■ **Provided text**
Extracting Complex Concentrated Alloy Properties from Scientific Literature with LLMs
Name
Prof. K.A. Christofidou
Affiliation
Department of Materials Science & Engineering, University of Sheffield
Abstract
The development of new alloys is critical for the realisation of novel technologies as well as instrumental in enabling improved performance. Complex concentrated alloys (CCAs), also often known as multi-principal element alloys or high entropy alloys, offer a promising avenue for alloy development, as their deviation away from a single base element opens up a vast compositional space that challenges traditional approaches, offering the possibility of significant material performance improvements. However, this vast compositional space occupied by CCAs also poses a significant challenge, as efficient screening and downselection of promising compositions necessitates materials informatics tools, that in turn rely on the availability and robustness of large experimental databases that are currently scarce.

[Saved entries]
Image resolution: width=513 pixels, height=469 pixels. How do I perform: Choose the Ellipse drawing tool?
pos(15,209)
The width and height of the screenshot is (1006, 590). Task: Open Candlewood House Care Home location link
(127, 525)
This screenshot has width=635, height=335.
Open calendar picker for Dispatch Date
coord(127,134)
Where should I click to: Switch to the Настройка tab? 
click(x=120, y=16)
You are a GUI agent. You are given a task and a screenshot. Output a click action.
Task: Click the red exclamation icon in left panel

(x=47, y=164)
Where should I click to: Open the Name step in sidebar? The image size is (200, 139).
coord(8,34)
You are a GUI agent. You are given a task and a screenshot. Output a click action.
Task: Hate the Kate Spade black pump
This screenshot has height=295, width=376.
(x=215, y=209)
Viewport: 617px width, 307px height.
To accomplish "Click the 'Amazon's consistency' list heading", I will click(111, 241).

...

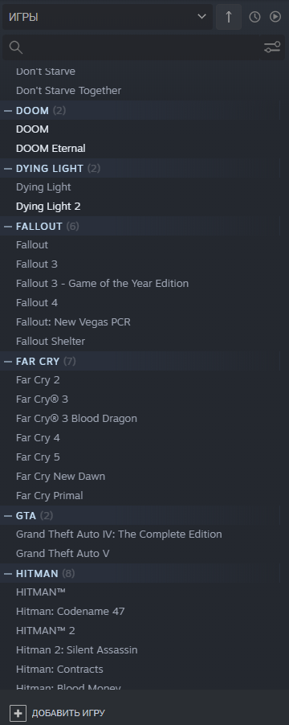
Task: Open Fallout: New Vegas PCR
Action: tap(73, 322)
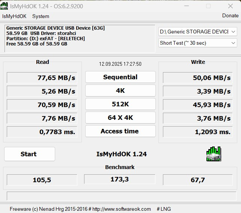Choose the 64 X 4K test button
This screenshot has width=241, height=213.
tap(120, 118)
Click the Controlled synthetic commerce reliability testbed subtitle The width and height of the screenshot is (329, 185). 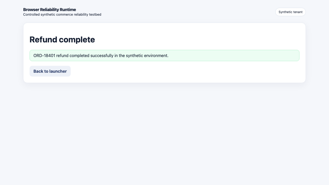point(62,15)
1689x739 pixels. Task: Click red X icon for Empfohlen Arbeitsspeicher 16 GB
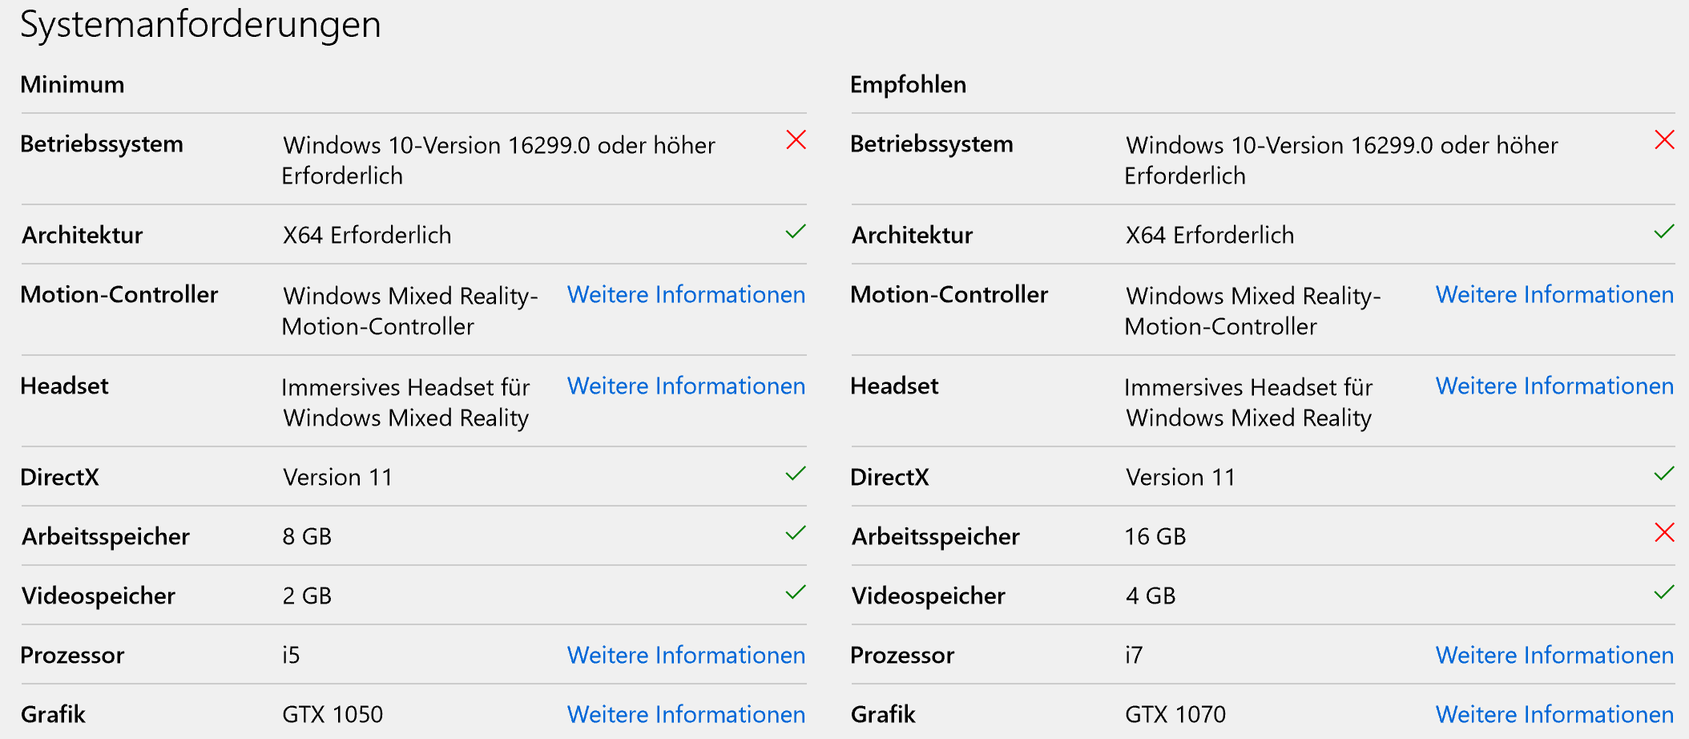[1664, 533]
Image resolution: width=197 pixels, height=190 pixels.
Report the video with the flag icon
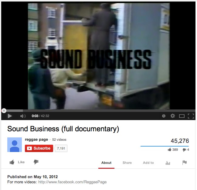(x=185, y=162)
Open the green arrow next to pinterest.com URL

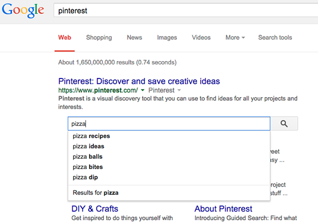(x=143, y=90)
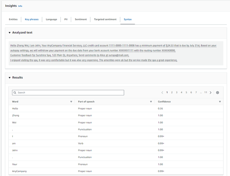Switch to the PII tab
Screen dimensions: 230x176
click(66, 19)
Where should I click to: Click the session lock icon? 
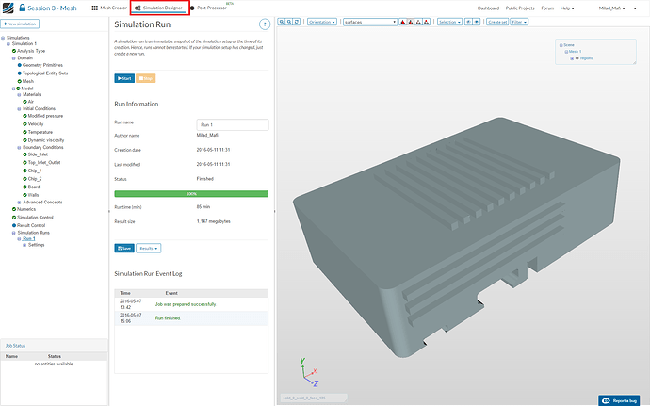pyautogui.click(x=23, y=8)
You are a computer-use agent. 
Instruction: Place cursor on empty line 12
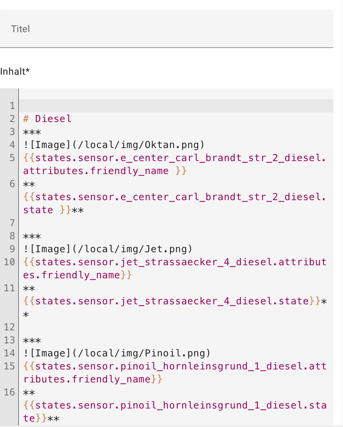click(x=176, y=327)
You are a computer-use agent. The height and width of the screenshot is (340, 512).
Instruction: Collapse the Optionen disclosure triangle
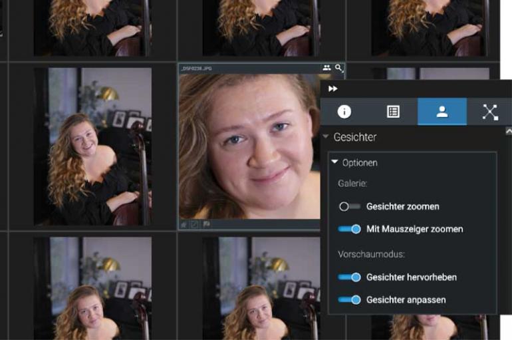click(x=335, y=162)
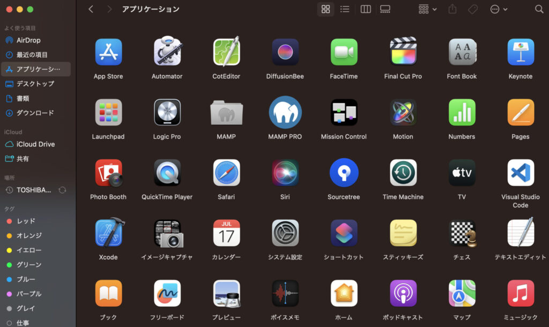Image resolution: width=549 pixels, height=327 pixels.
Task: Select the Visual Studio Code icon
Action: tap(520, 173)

...

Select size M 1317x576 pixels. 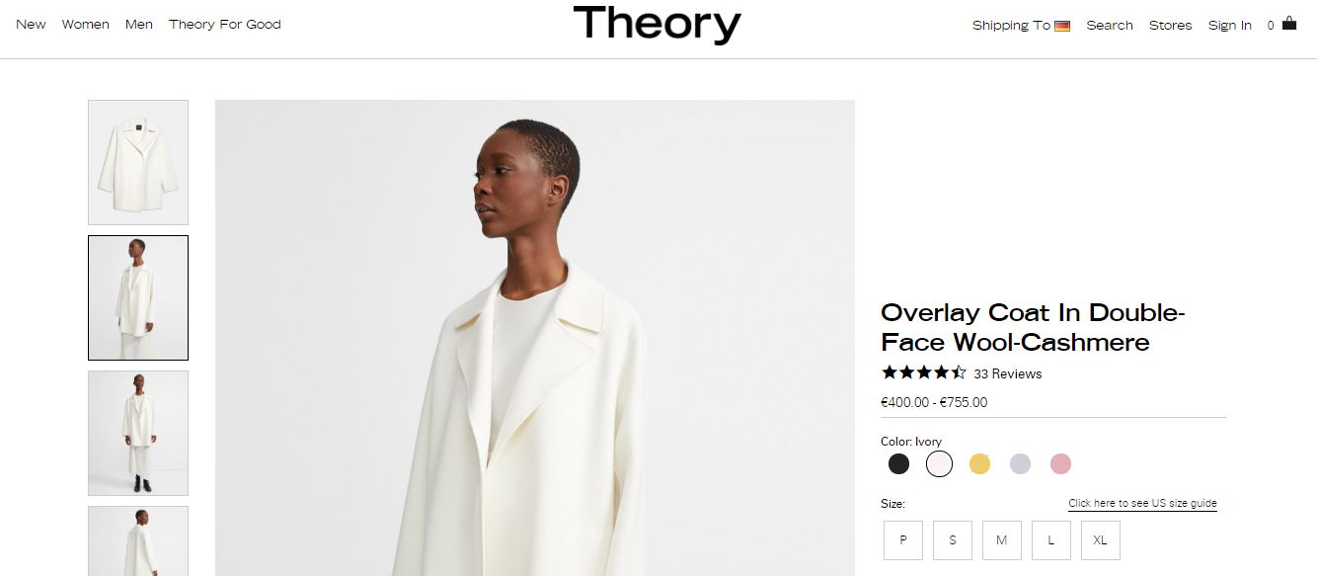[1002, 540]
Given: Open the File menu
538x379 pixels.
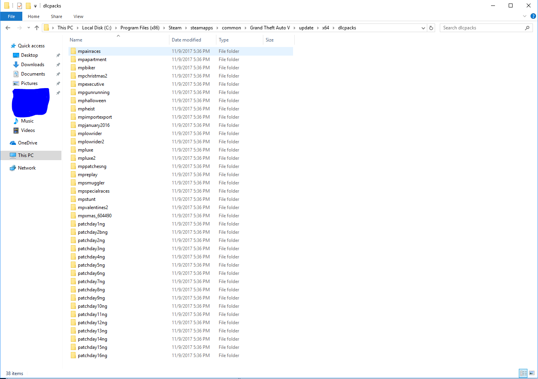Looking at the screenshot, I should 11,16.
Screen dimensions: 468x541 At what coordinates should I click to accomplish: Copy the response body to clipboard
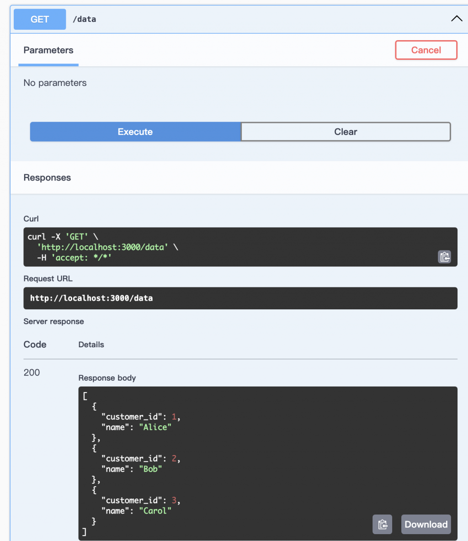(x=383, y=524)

■ **Directions**
[1] Answer these from the page on alloy properties:
(a) At which university is the listed department?
(b) By what two other names are complex concentrated alloys often known?
(c) What do materials informatics tools rely on, according to the abstract?
[2] List every field label that appears on the page on alloy properties.
[3] Write the next part of the abstract on the page on alloy properties, picking up after its last sentence.
These items come from a source separate from the page on alloy properties.

■ **Task results**
[1]
(a) The University of Sheffield
(b) Multi-principal element alloys and high entropy alloys
(c) The availability and robustness of large experimental databases

[2]
Name
Affiliation
Abstract

[3]
To address this need, interrogation of the literature using natural language processing (NLP) and large language models (LLMs) offers a unique opportunity to create, collate and curate databases. Since 2014, publications on CCAs have increased exponentially, from a few dozen to over 3000 in 2023. Despite this wealth of papers, the diverse contexts and complex data dissemination within these papers pose significant challenges to the application of NLP and LLMs. To understand the challenges, opportunities and limitations of such techniques for developing relevant databases for alloy design, this work presents an LLM-based construction of a large database consisting of compositional information and material properties.
The methodology of this work involves several critical stages. Initially, relevant publications are gathered and preprocessed to prepare them for analysis. Text classification techniques are then used to pinpoint content related to CCAs and filter out irrelevant content. Subsequently, LLMs are used to extract pertinent data, including the elemental compositions, phase information and hardness data. This process begins with prompt engineering to evaluate existing LLM capabilities [1], followed by full fine-tuning of LLMs [2] on curated, CCA-related data to improve accuracy in domain-specific contexts. To enable robust comparisons, the literature used to construct the database presented by Machaka et al. [3] and Gorsse et al. [4] was used, and the results were compared against the manually collated databases.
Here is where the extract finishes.